Selain itu, dengan perpanjangan relaksasi restrukturisasi yang didukung oleh tren penurunan suku bunga perbankan mengikuti penurunan suku bunga acuan Bank Indonesia (BI) serta kebijakan quantitative easing yang mendukung ketersediaan likuiditas di sektor perbankan, maka kondisi stabilitas sistem perbankan diperkirakan akan tetap kuat serta mendukung peningkatan fungsi intermediasi perbankan. 

"Kedepannya, fungsi intermediasi perbankan diperkirakan akan semakin membaik sejalan prospek perbaikan kinerja korporasi dan pemulihan ekonomi domestik serta konsistensi sinergi kebijakan baik dari fiskal, moneter dan kebijakan sektor keuangan lainnya," jelasnya.

Secara terpisah, Ekonom Center of Reforms on Economic (CORE) Piter Abdullah menilai selama masih berlangsung pandemi kebijakan pelonggaran restrukturisasi kredit masih diperlukan.Khususnya bagi dunia usaha,  perbankan serta perusahaan leasing.

"Di tengah pandemi dunia usaha mengalami tekanan arus kas (cashflows) yang berat.

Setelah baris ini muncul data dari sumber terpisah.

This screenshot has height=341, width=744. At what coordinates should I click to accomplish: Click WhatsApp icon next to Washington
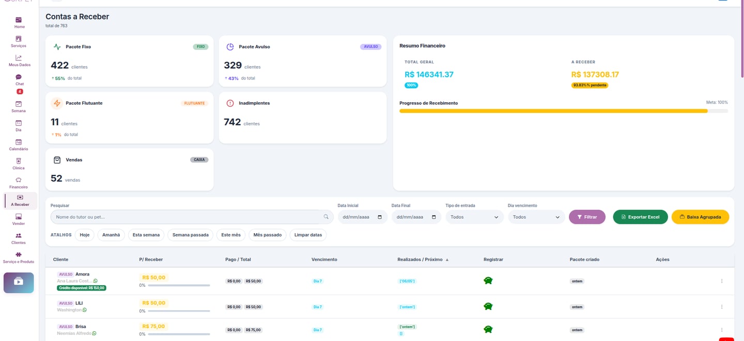85,310
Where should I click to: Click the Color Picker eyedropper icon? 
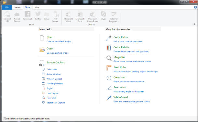point(109,38)
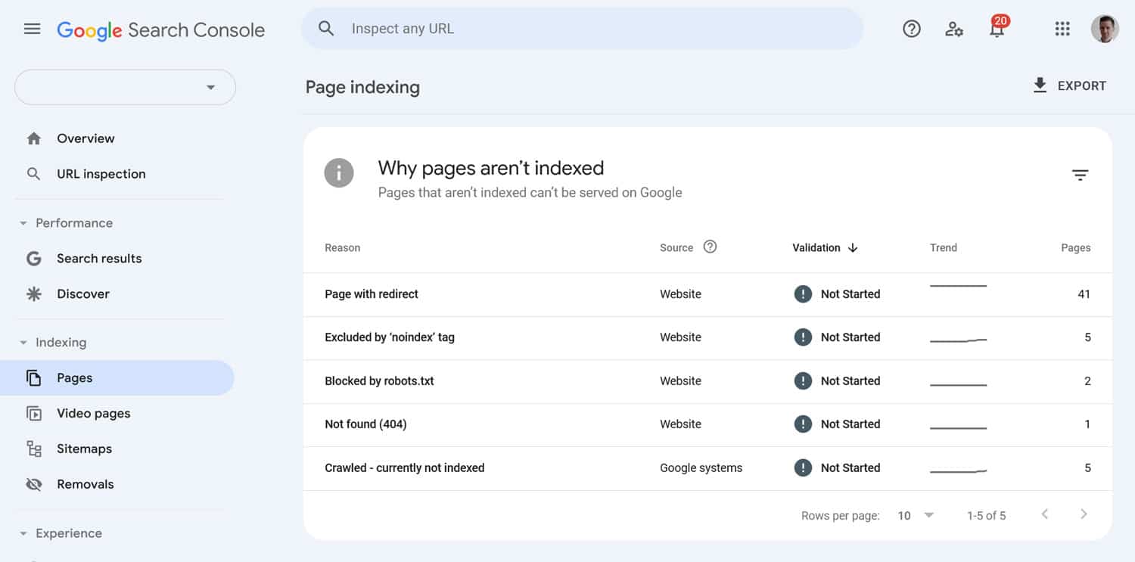Open notifications via the bell icon

[x=997, y=30]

Penerimaan turun sementara pengeluaran tetap tinggi, termasuk untuk pembayaran pokok dan bunga kredit bank," kata Pieter.

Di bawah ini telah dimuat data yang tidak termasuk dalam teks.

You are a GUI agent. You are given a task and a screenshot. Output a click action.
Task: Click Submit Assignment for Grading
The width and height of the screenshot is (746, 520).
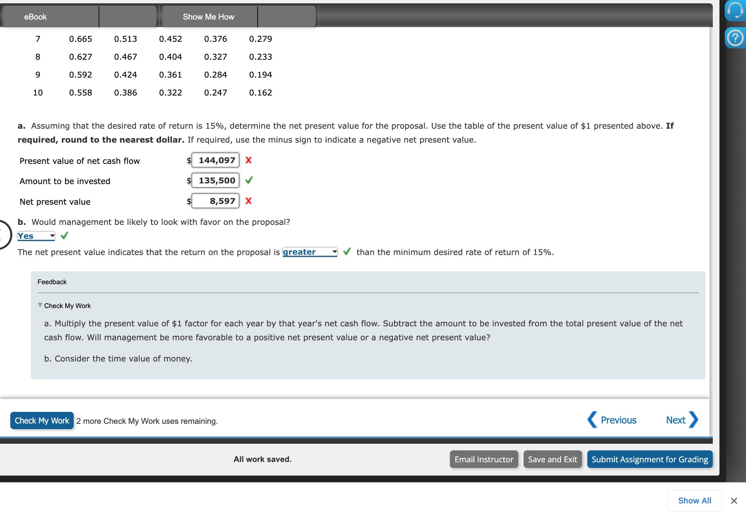[649, 459]
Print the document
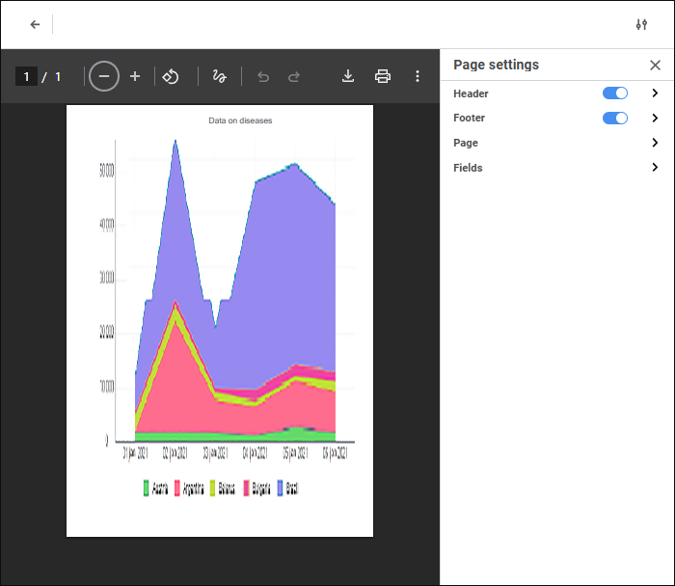This screenshot has width=675, height=586. (x=383, y=76)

Piter menambahkan dampak makronya bila kebijakan ini tak diperpanjang maka bisa terjadi krisis ekonomi dan krisis sistem keuangan. Sedangkan dampak mikro bagi  perusahaan bisa kolaps jika tidak dibantu restrukturisasi.

Oleh karena itu, langkah awal OJK merestrukturisasi kredit bisa membantu menahan dampak pandemi agar tidak semakin parah. Hal ini berdampak dengan NPL perbankan yang terjaga dan permodalan bank yang masih baik. 

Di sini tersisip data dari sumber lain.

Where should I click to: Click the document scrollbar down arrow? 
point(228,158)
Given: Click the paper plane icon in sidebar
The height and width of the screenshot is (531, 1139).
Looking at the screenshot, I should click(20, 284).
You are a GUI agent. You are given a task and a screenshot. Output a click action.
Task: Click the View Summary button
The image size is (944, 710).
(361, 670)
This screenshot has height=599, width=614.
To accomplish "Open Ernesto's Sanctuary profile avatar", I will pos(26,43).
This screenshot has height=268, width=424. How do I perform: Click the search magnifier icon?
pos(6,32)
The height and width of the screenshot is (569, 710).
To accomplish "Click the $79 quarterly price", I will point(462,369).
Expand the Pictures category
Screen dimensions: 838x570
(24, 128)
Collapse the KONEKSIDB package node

"Sistem perbankan kita masih stabil dan sehat. Di sisi lain dunia usaha juga masih bertahan," jelasnya.

Piter pun mendukung kebijakan restrukturisasi kredit ini agar dunia usaha bisa kembali beroperasi secara normal atau setidaknya mendekati normal. Supaya ada aliran uang masuk dan itu hanya bisa terjadi bila ada permintaan.